[Opening Records to use section]
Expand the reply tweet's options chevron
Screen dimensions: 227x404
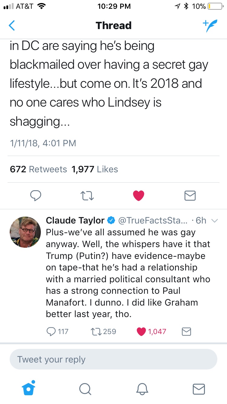point(214,221)
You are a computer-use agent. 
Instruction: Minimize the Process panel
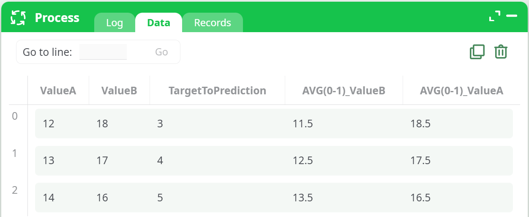point(512,16)
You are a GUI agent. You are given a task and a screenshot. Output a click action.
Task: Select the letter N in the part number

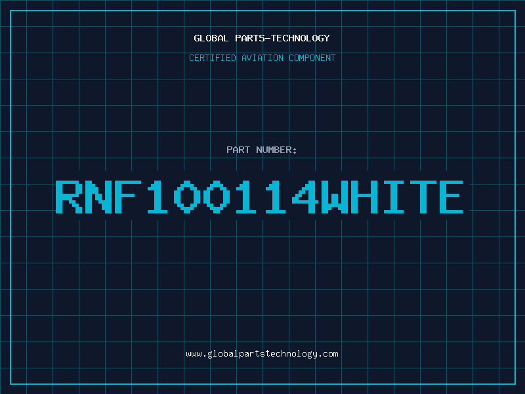pyautogui.click(x=98, y=197)
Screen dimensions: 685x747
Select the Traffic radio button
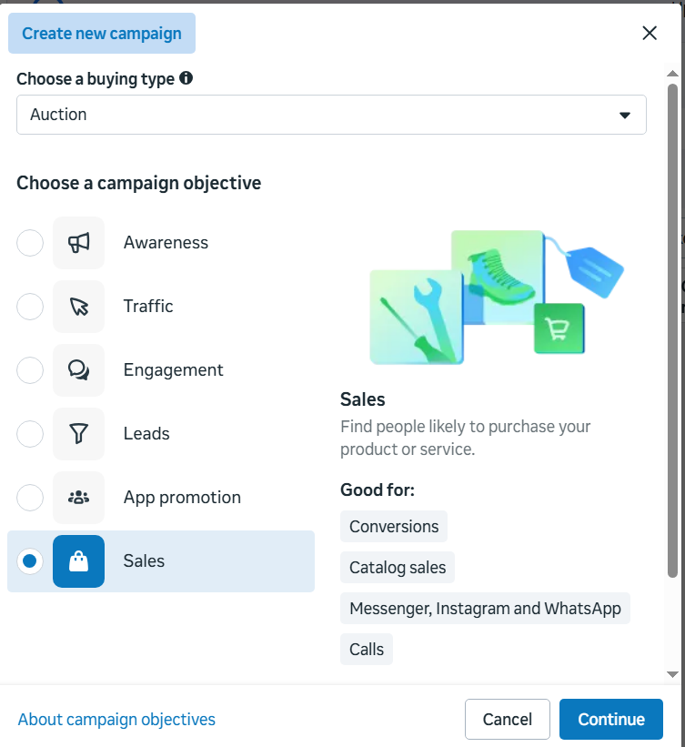(x=30, y=307)
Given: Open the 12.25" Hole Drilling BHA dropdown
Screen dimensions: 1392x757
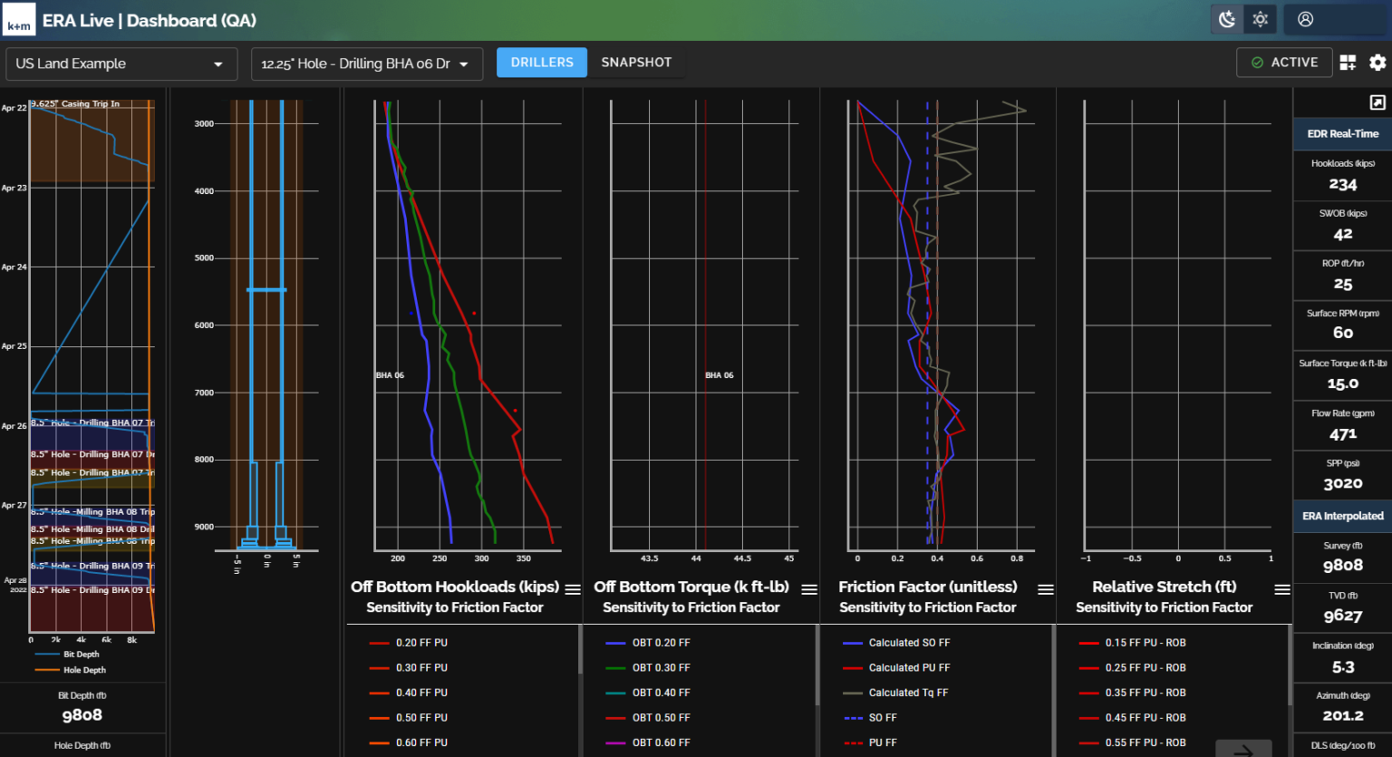Looking at the screenshot, I should 366,64.
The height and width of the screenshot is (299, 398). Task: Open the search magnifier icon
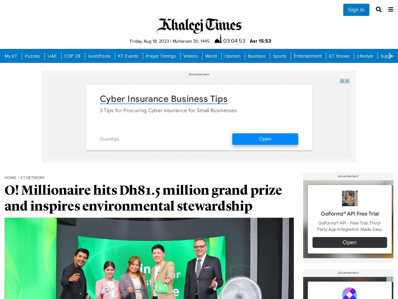pyautogui.click(x=379, y=9)
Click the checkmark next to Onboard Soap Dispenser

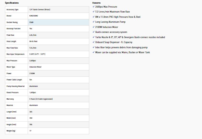pos(93,42)
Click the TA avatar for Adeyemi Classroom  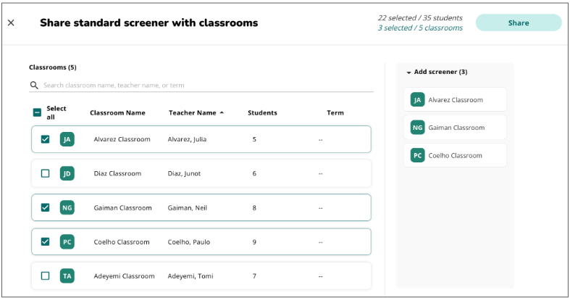pyautogui.click(x=67, y=276)
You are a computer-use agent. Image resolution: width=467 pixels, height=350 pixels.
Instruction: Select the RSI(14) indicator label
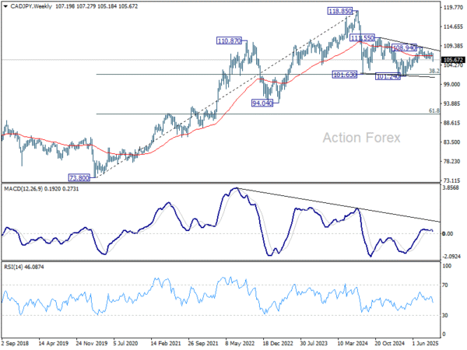(13, 267)
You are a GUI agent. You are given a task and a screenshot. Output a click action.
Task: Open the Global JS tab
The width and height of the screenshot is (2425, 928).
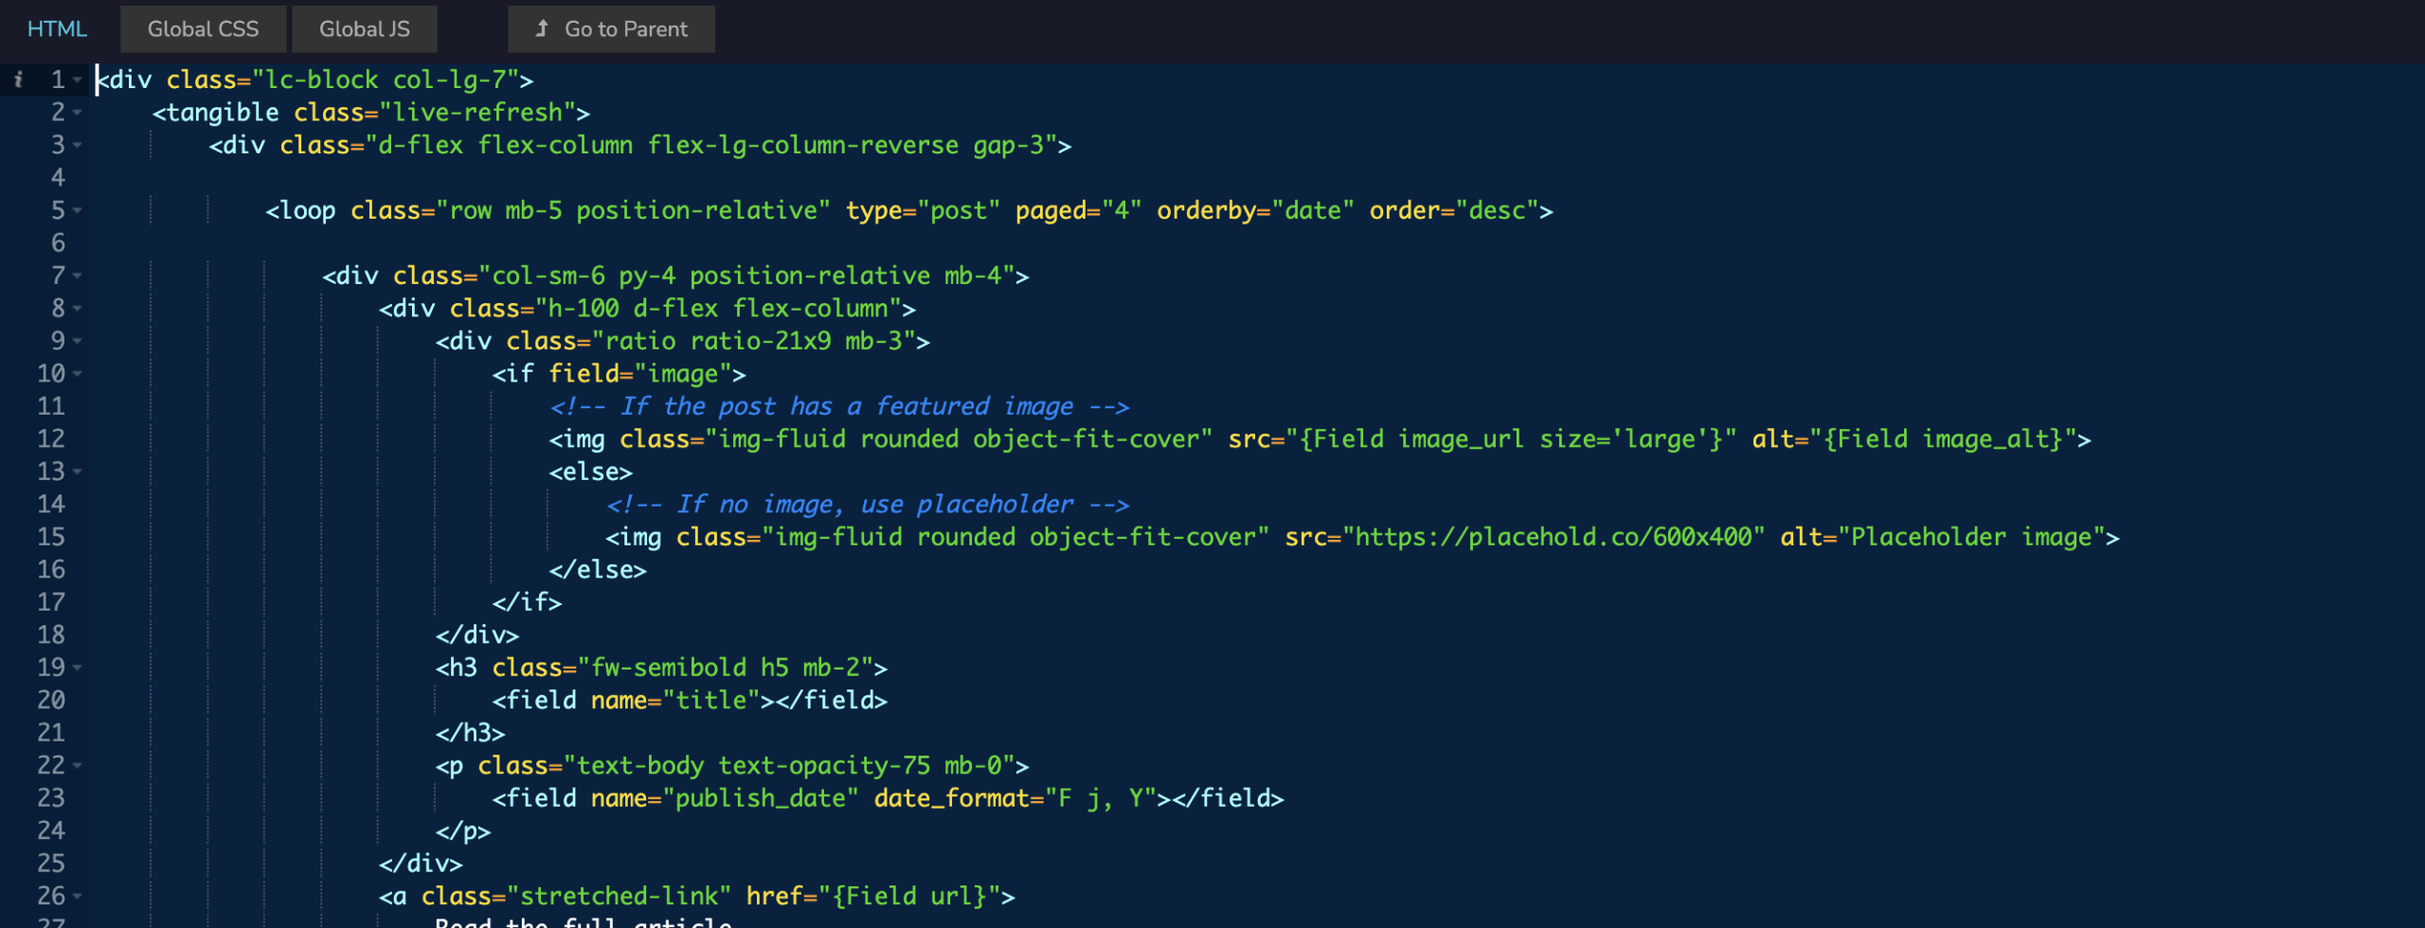(x=364, y=29)
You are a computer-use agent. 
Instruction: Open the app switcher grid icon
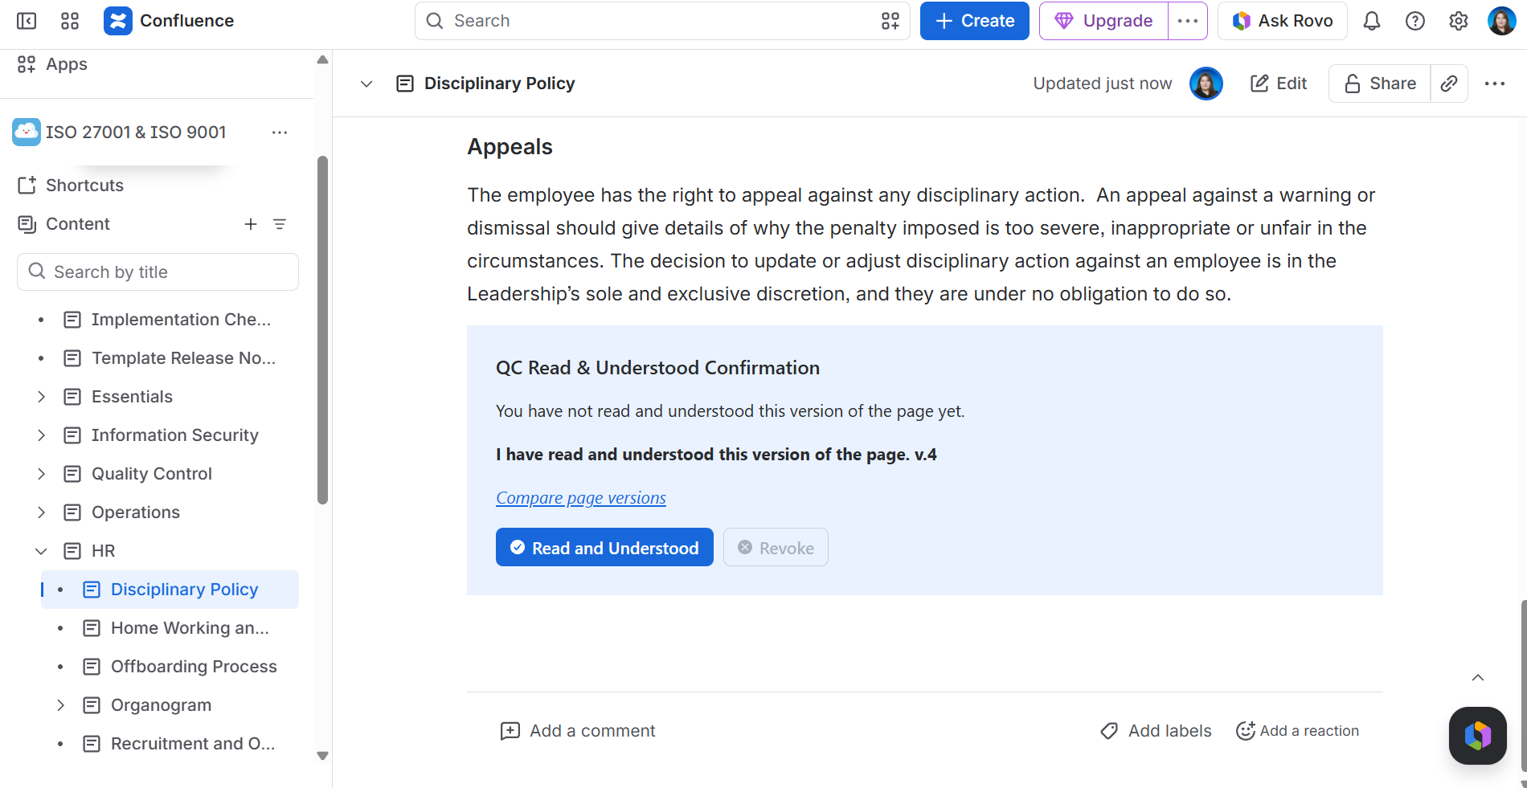70,21
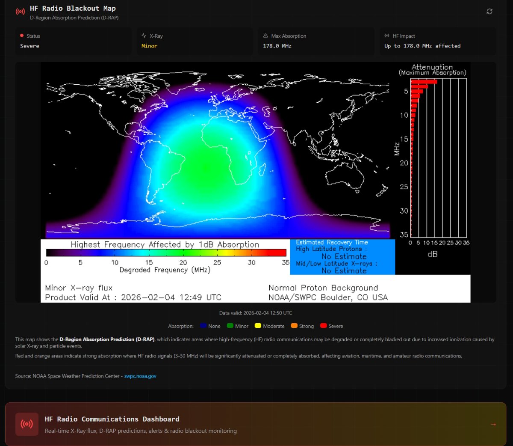Click the pulse icon next to X-Ray
This screenshot has height=446, width=513.
pyautogui.click(x=144, y=36)

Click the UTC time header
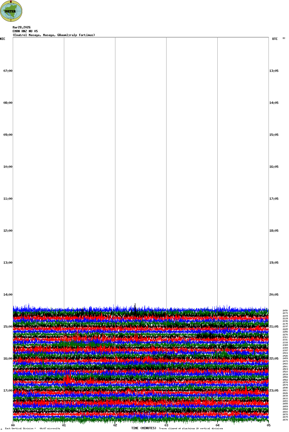[275, 39]
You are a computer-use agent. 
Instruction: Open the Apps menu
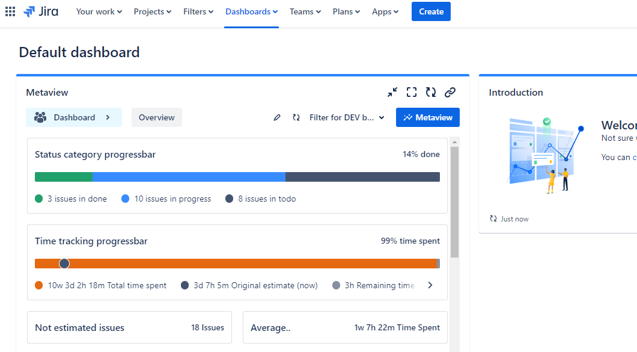[385, 11]
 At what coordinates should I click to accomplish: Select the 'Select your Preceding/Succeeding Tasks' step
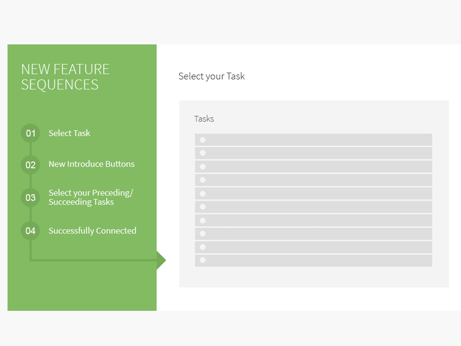coord(90,197)
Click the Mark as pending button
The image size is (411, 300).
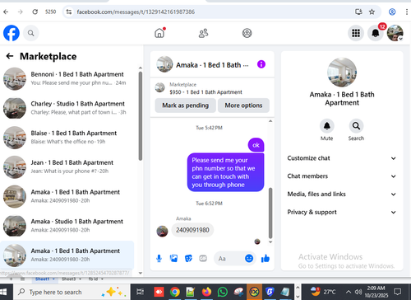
[Closing Records to use section]
#### Task
Every picture stays out; reproduce exactly the lines from the one with "At what coordinates" through the last line of the data above.

#### Response to this exercise
 At what coordinates should I click to accomplish: Select the 'Select your Preceding/Succeeding Tasks' step
coord(90,197)
Click the Mark as pending button
The image size is (411, 300).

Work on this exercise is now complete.